LONDON (Reuters) - An 18-year-old man who came to Britain after his parents were killed in Iraq appeared in a London court on Friday charged with attempted murder in last week’s bomb attack on a packed commuter train in the British capital.
Ahmed Hassan is accused of carrying out the attack at Parsons Green station in London on Friday which injured 30 people. Wearing a grey sweatshirt and with shoulder-length curly dark hair, he spoke only to confirm his name and address at London’s Westminster Magistrates’ Court.
Hassan, from Sunbury-on-Thames, a town to the southwest of London, is charged with attempting to murder passengers on board a train heading to central London from the southwest suburb of Wimbledon.
He is also accused of causing an explosion likely to endanger life using the highly volatile triacetone triperoxide (TATP) - known as “the mother of Satan” - or another explosive substance.
Prosecutor Lee Ingham told the court Hassan had expressed hatred for Britain and his “warped view” had motivated him to carry out the attack.

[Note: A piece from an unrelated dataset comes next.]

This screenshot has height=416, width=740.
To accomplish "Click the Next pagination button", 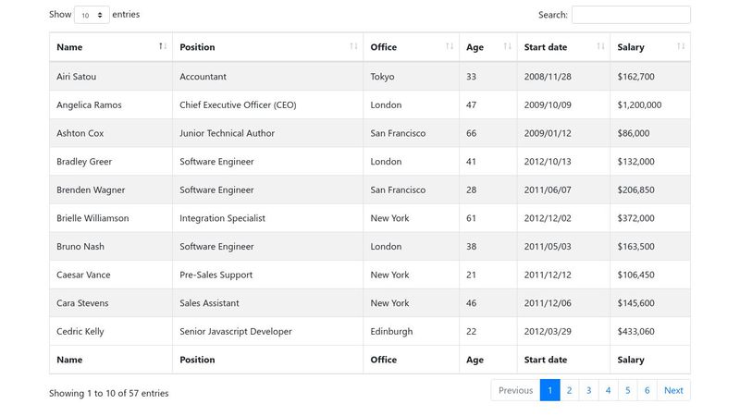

There was no application for bail and the case was adjourned until Oct. 13.
The home-made bomb engulfed a carriage in flames, but apparently failed to fully explode. It was Britain’s fifth major militant attack so far this year.
Police are continuing to question two other men, aged 25 and 30. A 17-year-old, who was detained on Thursday, was released on Friday and will face no further action.
Two other men, arrested as part of the inquiry, were also released from custody on Thursday.